La idea de comunión, en el autor mexicano, implica una defensa del amor, pues es una forma de negar la soledad, y hacer una apuesta por la comunión, lo cual es un rasgo de la cultura occidental, que se caracteriza por el horror a la soledad –y también a la muerte. Así, sin comunión no hay amor, ni erotismo, ni sexo; por tanto, tampoco reproducción humana. De ahí que la comunión es una herencia social y una necesidad del hombre por distanciarse del odio para vivir en comunidad, en sociedad, como ente civilizado. La comunión es experiencia de plenitud, en cambio, la soledad es experiencia de vacío. El ser humano lucha no por vivir en soledad sino en comunión. Sin embargo, la soledad le permite al hombre la purificación espiritual, el desarrollo del ocio creativo, el tiempo para alcanzar la comunión, la paz, el sosiego y el silencio, estados del espíritu indispensables para lograr el autoconocimiento y aun la autorrealización. En tanto que la comunión posibilita poner en práctica la soledad, la socialización, el reconocimiento del otro, y además el auto-reconocimiento. También la cura del espíritu, ya que permite la interacción social y la ruptura del aislamiento que enferma la voluntad de vivir.
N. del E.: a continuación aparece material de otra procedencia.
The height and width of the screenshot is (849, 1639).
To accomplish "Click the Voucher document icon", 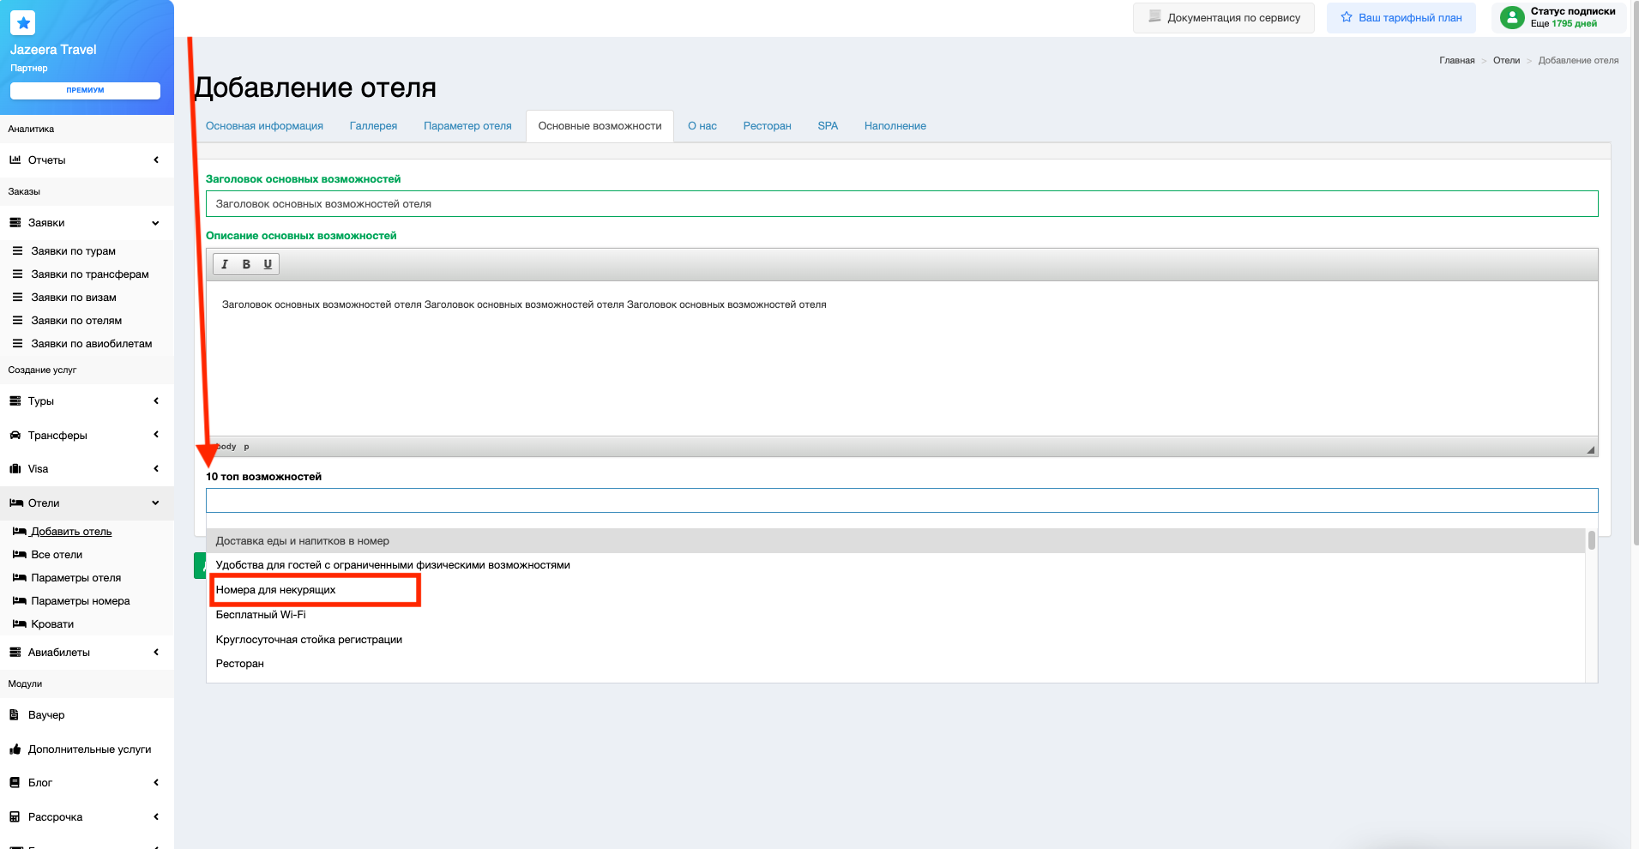I will tap(15, 715).

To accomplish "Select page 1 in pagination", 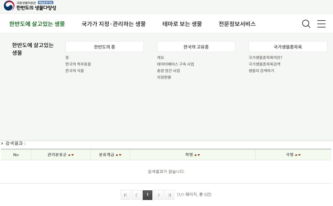I will tap(147, 195).
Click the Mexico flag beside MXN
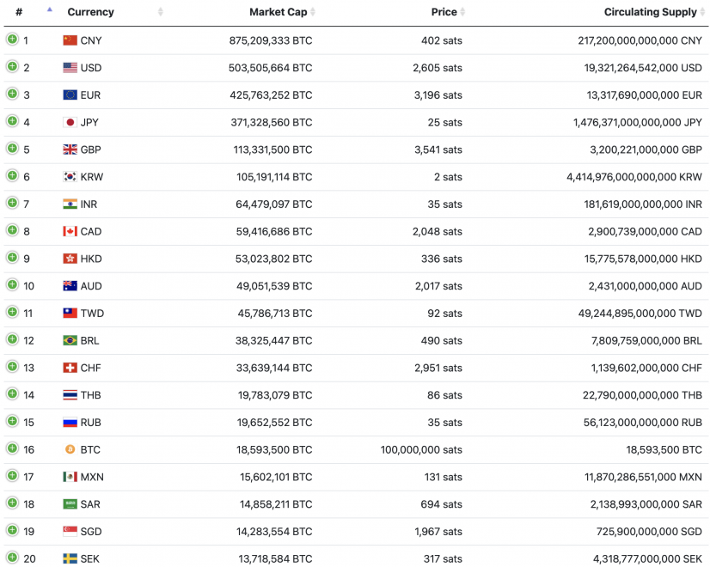710x567 pixels. pyautogui.click(x=69, y=477)
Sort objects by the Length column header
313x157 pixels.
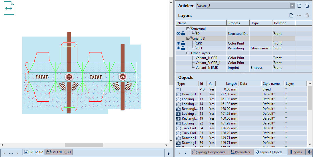point(226,84)
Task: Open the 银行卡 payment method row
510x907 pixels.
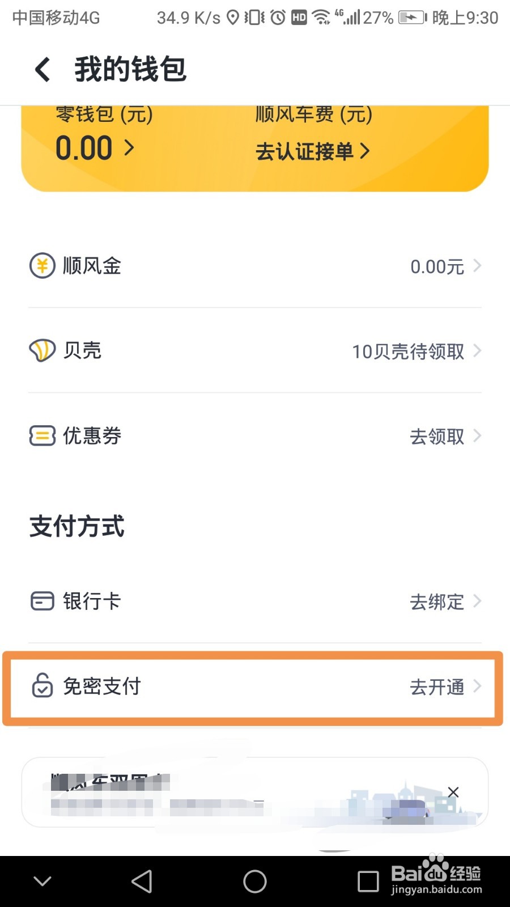Action: [255, 601]
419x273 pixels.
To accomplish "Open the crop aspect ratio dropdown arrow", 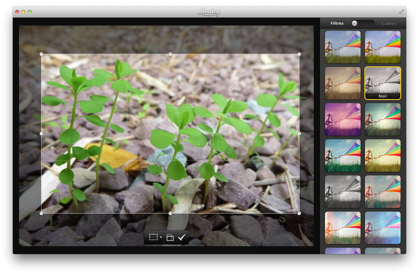I will 161,237.
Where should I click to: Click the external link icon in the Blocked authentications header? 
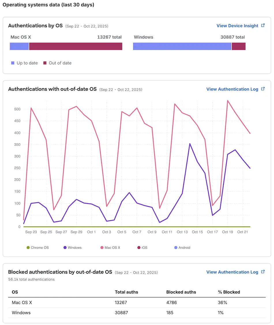tap(263, 272)
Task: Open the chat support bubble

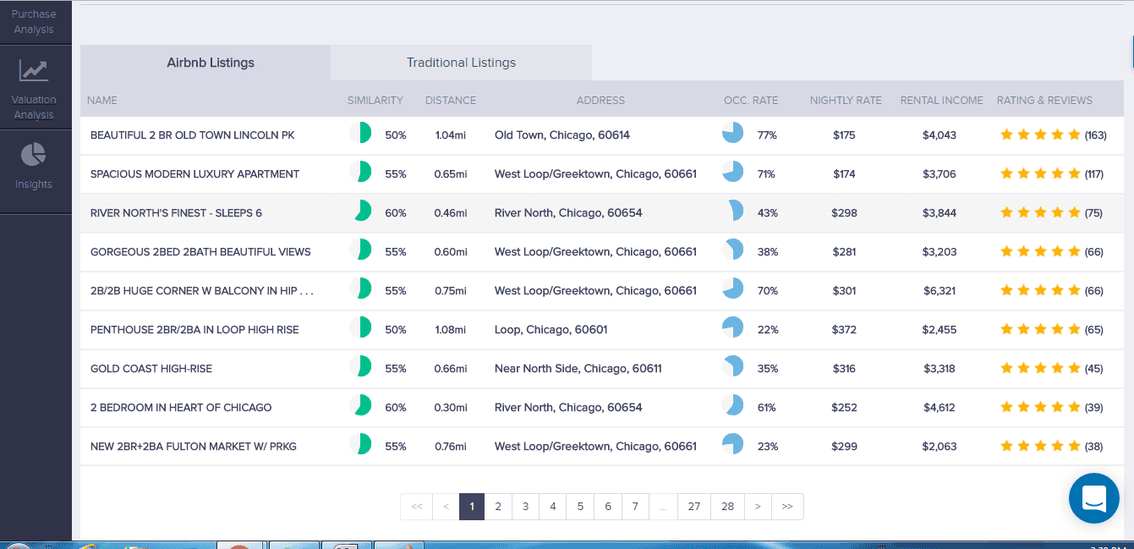Action: [1093, 498]
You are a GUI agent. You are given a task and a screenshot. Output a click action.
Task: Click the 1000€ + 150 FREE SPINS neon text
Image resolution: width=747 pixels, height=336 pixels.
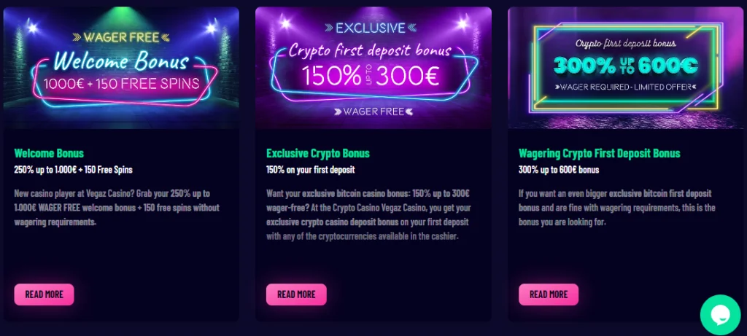[x=121, y=83]
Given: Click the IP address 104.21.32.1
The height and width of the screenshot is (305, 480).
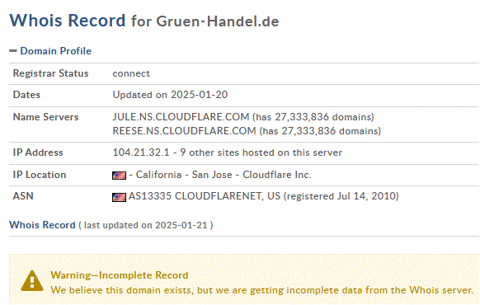Looking at the screenshot, I should (141, 153).
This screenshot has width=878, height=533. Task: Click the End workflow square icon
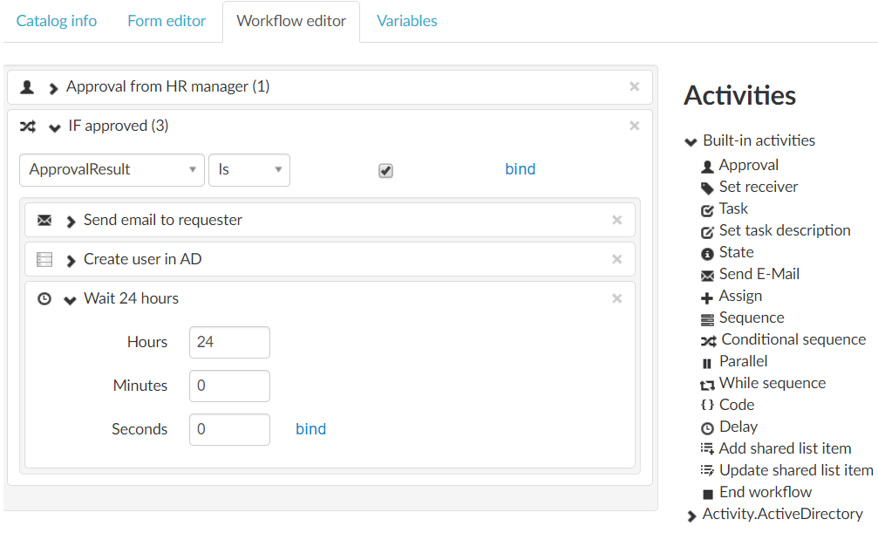[x=707, y=494]
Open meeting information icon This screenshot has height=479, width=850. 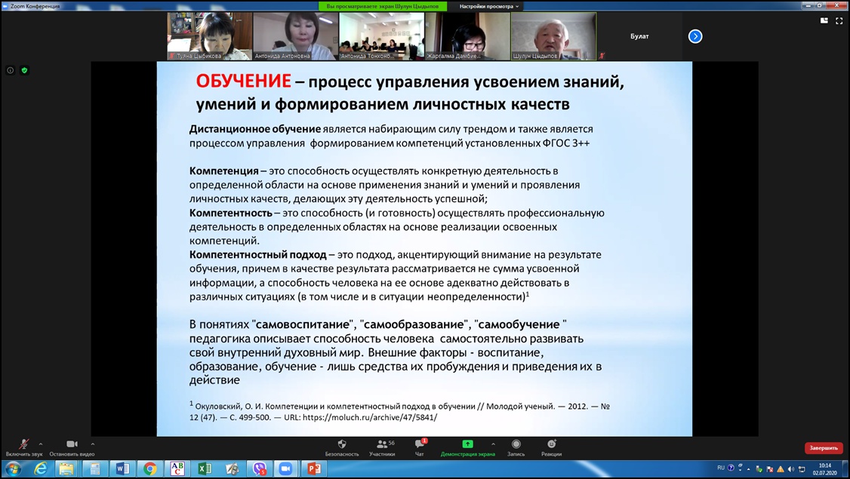point(11,70)
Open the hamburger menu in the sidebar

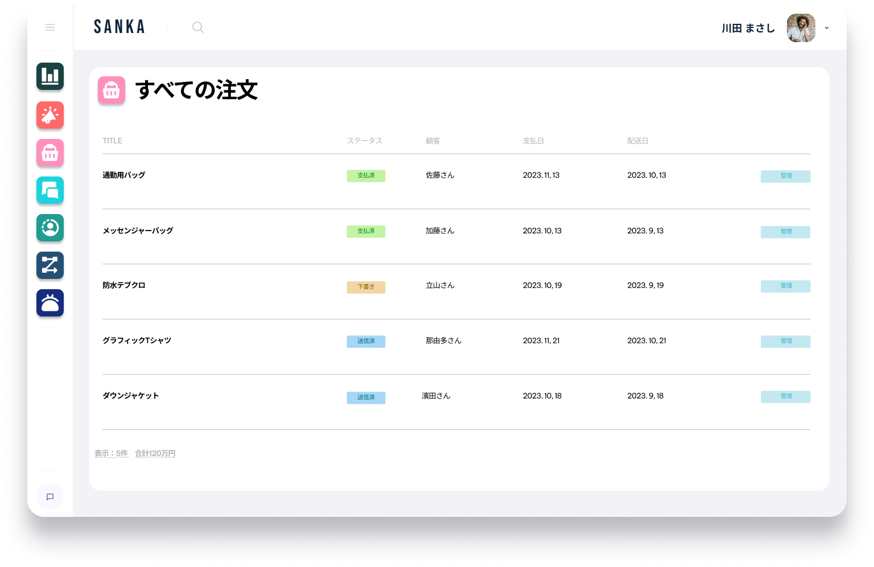[50, 27]
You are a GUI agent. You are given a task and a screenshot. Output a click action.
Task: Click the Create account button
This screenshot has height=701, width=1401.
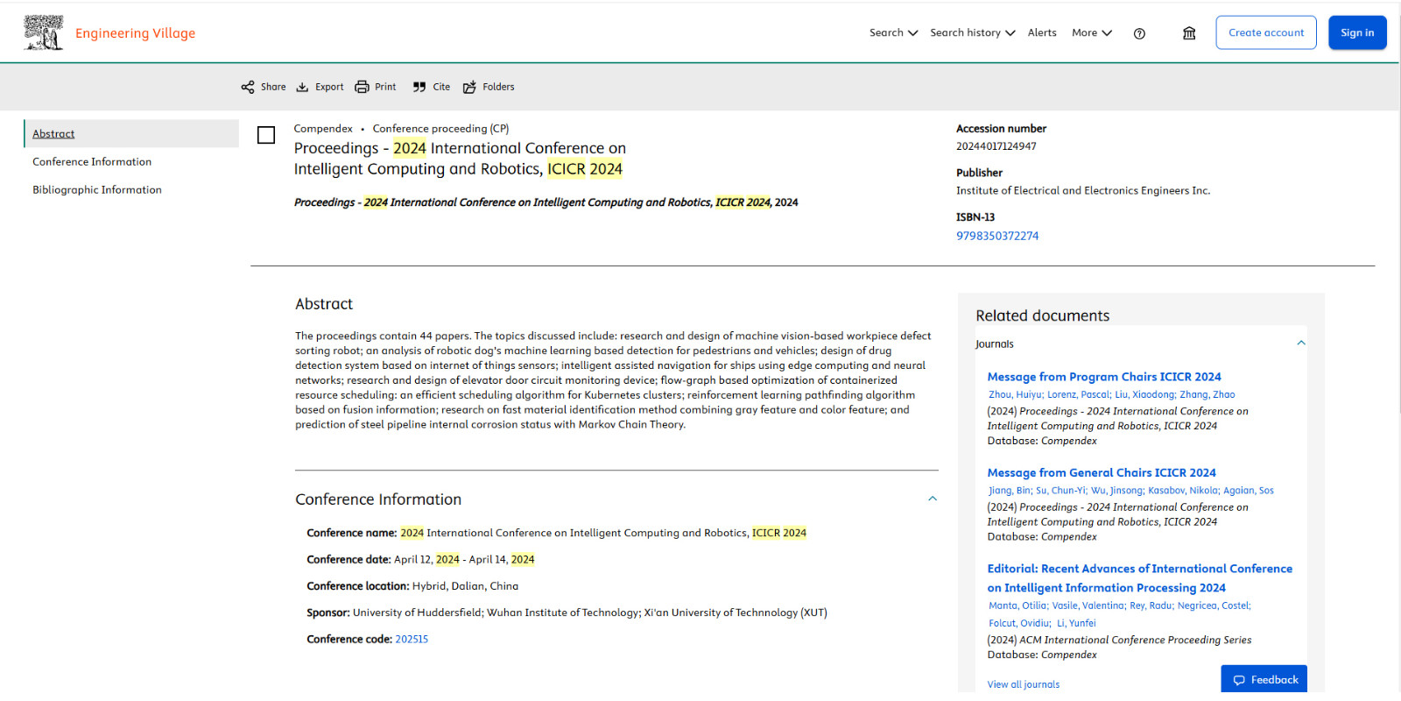coord(1265,32)
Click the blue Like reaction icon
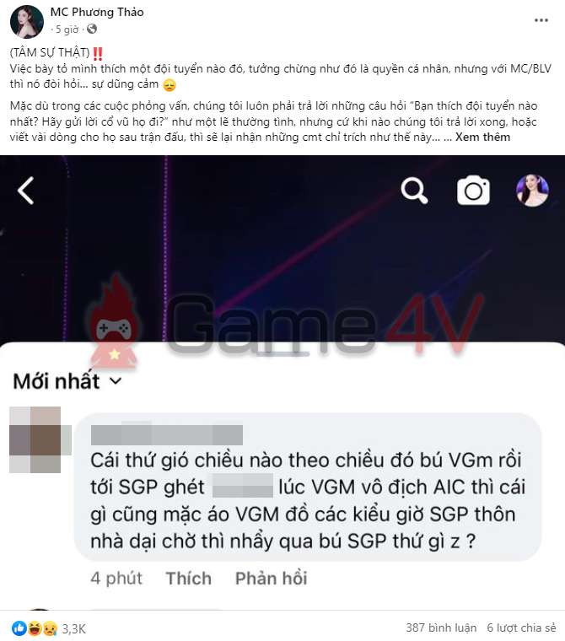565x641 pixels. pyautogui.click(x=19, y=628)
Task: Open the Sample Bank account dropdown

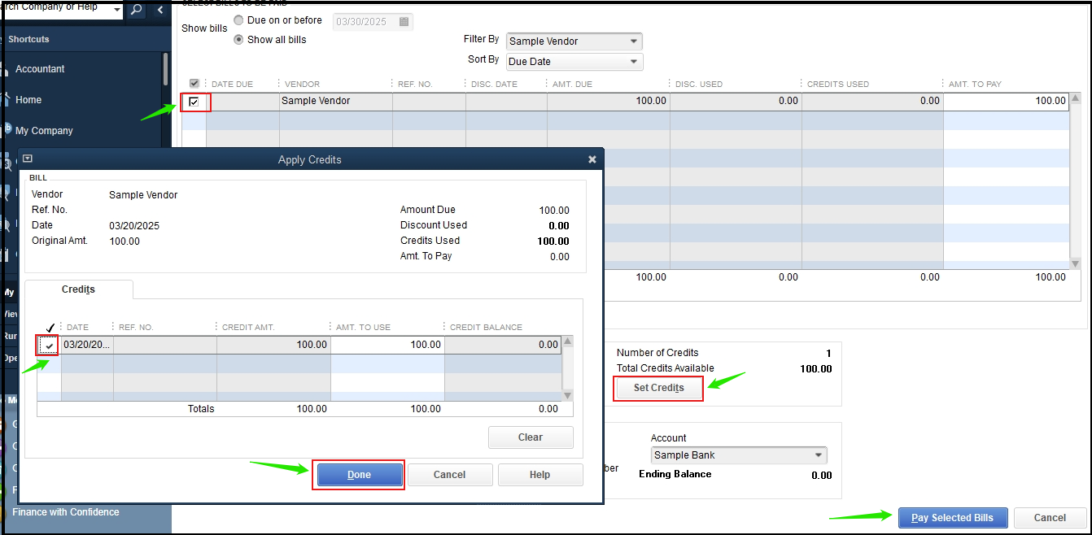Action: pos(819,455)
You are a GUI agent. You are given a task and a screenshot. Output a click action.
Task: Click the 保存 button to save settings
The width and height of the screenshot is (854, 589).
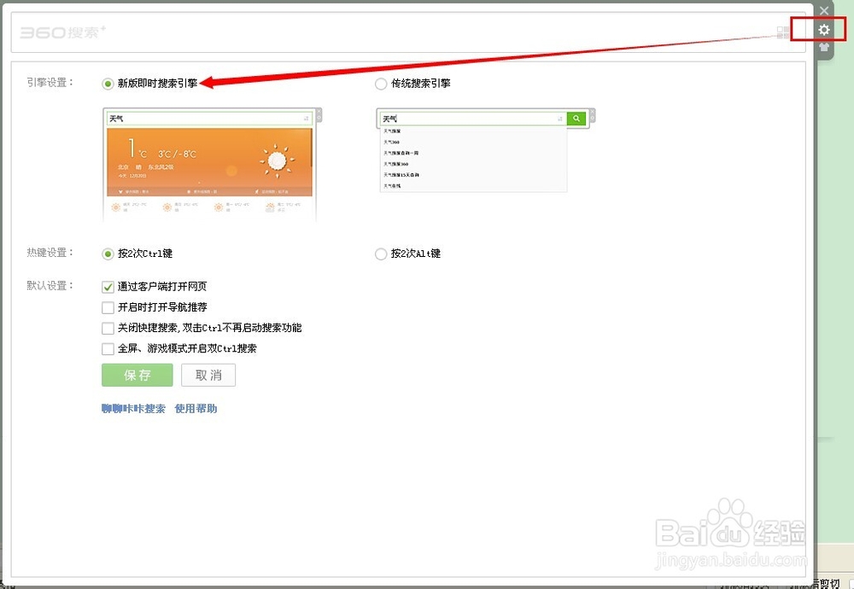(137, 375)
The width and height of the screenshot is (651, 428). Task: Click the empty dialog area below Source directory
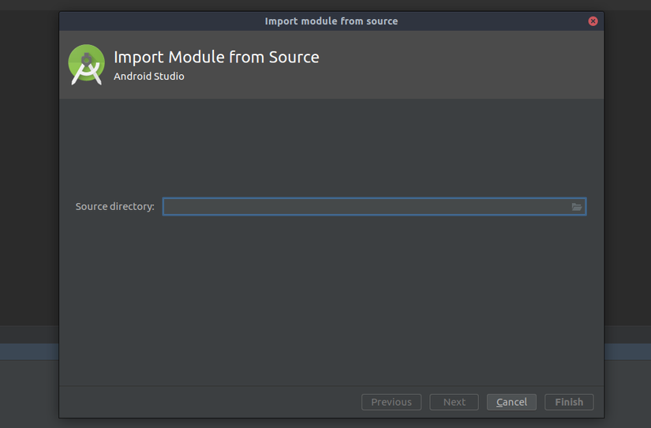(x=331, y=300)
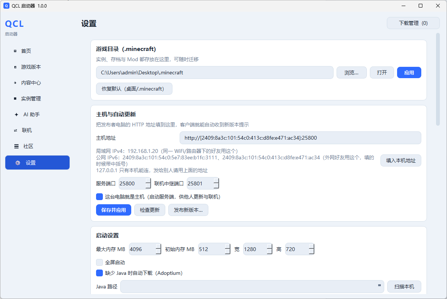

Según Paz, todo lo que el hombre hace (cantar, bailar, escribir, celebrar, etc.) es para matar la soledad o para abolir el tiempo de la soledad, y de ahí que viva siempre tratando de que sobreviva, predomine y sobresalga, la comunión.
La idea de la soledad en Paz tiene un componente romántico, pues ve en este sentimiento el nacimiento de la experiencia onírica, el “sueño de la razón”, la materia prima de la creación poética y artística, así como el alimento espiritual de la vida despierta, en tanto la soledad fue un rasgo peculiar del espíritu romántico.
Al interrogarse acerca del ser nacional, en El laberinto de la soledad, terminó interrogándose a sí mismo, e intentó “curarse”, por así decirlo, de la “enfermedad” romántica de la soledad. De modo que hizo una especie de auto-psicoanálisis, un diagnóstico del espíritu mexicano, que tendrá gran deuda con el mexicano Samuel Ramos, con su libro Perfiles de la cultura y del hombre mexicano, y desde luego (y Paz lo admitió) con Nietzsche y su obra Genealogía de la moral. Así pues, su concepto de la soledad del mexicano como una experiencia existencial, en la relación entre soledad y comunión, constituirá el eje central del laberinto metafísico en que se instaló su espíritu intelectual.
La esencia del concepto de soledad en él no evoca a la melancolía portuguesa de saudade, ni tampoco al sustrato hispánico; más bien, recuerda a la melancolía azteca, vinculada a la timidez y a la obediencia, que tanto caracterizó el alma de estos antepasados habitantes prehispánicos del Nuevo Mundo.